Supplied records.

-.-.-

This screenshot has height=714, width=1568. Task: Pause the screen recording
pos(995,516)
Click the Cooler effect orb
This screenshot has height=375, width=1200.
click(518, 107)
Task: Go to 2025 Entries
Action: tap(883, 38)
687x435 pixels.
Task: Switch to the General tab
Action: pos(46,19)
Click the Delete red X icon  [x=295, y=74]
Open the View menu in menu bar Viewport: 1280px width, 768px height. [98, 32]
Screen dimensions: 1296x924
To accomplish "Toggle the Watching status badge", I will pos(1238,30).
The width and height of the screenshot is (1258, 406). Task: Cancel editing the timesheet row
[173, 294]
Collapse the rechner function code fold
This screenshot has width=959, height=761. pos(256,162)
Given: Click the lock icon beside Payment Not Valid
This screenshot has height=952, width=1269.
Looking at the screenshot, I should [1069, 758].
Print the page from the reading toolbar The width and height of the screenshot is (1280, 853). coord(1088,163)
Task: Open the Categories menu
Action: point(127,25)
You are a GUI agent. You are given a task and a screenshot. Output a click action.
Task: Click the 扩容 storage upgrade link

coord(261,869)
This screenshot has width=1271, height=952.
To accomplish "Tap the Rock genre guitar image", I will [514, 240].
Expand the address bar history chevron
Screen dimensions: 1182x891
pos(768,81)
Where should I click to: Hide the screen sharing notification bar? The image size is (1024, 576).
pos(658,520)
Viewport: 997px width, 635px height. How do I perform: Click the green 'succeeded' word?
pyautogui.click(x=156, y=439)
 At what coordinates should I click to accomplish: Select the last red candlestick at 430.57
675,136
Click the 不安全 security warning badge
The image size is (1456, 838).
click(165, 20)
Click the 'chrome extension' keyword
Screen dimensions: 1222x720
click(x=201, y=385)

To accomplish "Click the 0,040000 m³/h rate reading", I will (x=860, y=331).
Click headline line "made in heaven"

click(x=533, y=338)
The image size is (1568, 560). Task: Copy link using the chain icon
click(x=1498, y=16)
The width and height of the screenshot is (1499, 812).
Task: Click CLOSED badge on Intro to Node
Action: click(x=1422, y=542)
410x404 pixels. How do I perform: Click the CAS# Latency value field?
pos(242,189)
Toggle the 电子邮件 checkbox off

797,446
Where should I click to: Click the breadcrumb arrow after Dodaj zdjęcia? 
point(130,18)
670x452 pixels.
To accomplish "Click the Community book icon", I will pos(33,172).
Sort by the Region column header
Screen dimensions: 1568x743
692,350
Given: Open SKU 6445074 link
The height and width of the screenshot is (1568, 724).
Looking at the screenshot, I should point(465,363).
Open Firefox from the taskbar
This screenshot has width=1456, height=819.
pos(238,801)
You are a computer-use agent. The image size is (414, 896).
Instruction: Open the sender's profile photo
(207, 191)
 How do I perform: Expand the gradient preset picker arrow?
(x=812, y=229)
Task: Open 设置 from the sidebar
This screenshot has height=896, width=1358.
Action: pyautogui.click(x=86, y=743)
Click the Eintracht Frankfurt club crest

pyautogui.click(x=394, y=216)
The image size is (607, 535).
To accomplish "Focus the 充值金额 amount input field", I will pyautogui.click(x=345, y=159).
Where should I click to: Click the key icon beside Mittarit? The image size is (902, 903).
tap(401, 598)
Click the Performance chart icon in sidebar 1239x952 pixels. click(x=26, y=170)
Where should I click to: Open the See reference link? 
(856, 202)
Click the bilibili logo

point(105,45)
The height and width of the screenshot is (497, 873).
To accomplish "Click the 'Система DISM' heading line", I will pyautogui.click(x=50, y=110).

-.-.-

Exercise instructions.
Copy out all of the lines above word for word, with nothing changed.

Solution to the exercise.
This screenshot has height=714, width=1568. Task: Pause the screen recording
pos(995,516)
Click the Cooler effect orb
This screenshot has height=375, width=1200.
click(518, 107)
Task: Go to 2025 Entries
Action: tap(883, 38)
687x435 pixels.
Task: Switch to the General tab
Action: pos(46,19)
Click the Delete red X icon  [x=295, y=74]
Open the View menu in menu bar Viewport: 1280px width, 768px height. [98, 32]
Screen dimensions: 1296x924
To accomplish "Toggle the Watching status badge", I will pos(1238,30).
The width and height of the screenshot is (1258, 406). Task: Cancel editing the timesheet row
[173, 294]
Collapse the rechner function code fold
This screenshot has width=959, height=761. pos(256,162)
Given: Click the lock icon beside Payment Not Valid
This screenshot has height=952, width=1269.
Looking at the screenshot, I should [1069, 758].
Print the page from the reading toolbar The width and height of the screenshot is (1280, 853). coord(1088,163)
Task: Open the Categories menu
Action: point(127,25)
You are a GUI agent. You are given a task and a screenshot. Output a click action.
Task: Click the 扩容 storage upgrade link

coord(261,869)
This screenshot has width=1271, height=952.
To accomplish "Tap the Rock genre guitar image", I will [514, 240].
Expand the address bar history chevron
Screen dimensions: 1182x891
pos(768,81)
Where should I click to: Hide the screen sharing notification bar? The image size is (1024, 576).
pos(658,520)
Viewport: 997px width, 635px height. How do I perform: Click the green 'succeeded' word?
pyautogui.click(x=156, y=439)
 At what coordinates should I click to accomplish: Select the last red candlestick at 430.57
675,136
Click the 不安全 security warning badge
The image size is (1456, 838).
click(165, 20)
Click the 'chrome extension' keyword
Screen dimensions: 1222x720
click(x=201, y=385)

To accomplish "Click the 0,040000 m³/h rate reading", I will (x=860, y=331).
Click headline line "made in heaven"

click(x=533, y=338)
The image size is (1568, 560). Task: Copy link using the chain icon
click(x=1498, y=16)
The width and height of the screenshot is (1499, 812).
Task: Click CLOSED badge on Intro to Node
Action: click(x=1422, y=542)
410x404 pixels. How do I perform: Click the CAS# Latency value field?
pos(242,189)
Toggle the 电子邮件 checkbox off

797,446
Where should I click to: Click the breadcrumb arrow after Dodaj zdjęcia? 
point(130,18)
670x452 pixels.
To accomplish "Click the Community book icon", I will pos(33,172).
Sort by the Region column header
Screen dimensions: 1568x743
692,350
Given: Open SKU 6445074 link
The height and width of the screenshot is (1568, 724).
Looking at the screenshot, I should point(465,363).
Open Firefox from the taskbar
This screenshot has width=1456, height=819.
pos(238,801)
You are a computer-use agent. The image size is (414, 896).
Instruction: Open the sender's profile photo
(207, 191)
 How do I perform: Expand the gradient preset picker arrow?
(x=812, y=229)
Task: Open 设置 from the sidebar
This screenshot has height=896, width=1358.
Action: pyautogui.click(x=86, y=743)
Click the Eintracht Frankfurt club crest

pyautogui.click(x=394, y=216)
The image size is (607, 535).
To accomplish "Focus the 充值金额 amount input field", I will pyautogui.click(x=345, y=159).
Where should I click to: Click the key icon beside Mittarit? The image size is (902, 903).
tap(401, 598)
Click the Performance chart icon in sidebar 1239x952 pixels. click(x=26, y=170)
Where should I click to: Open the See reference link? 
(856, 202)
Click the bilibili logo

point(105,45)
The height and width of the screenshot is (497, 873).
To accomplish "Click the 'Система DISM' heading line", I will pyautogui.click(x=50, y=110).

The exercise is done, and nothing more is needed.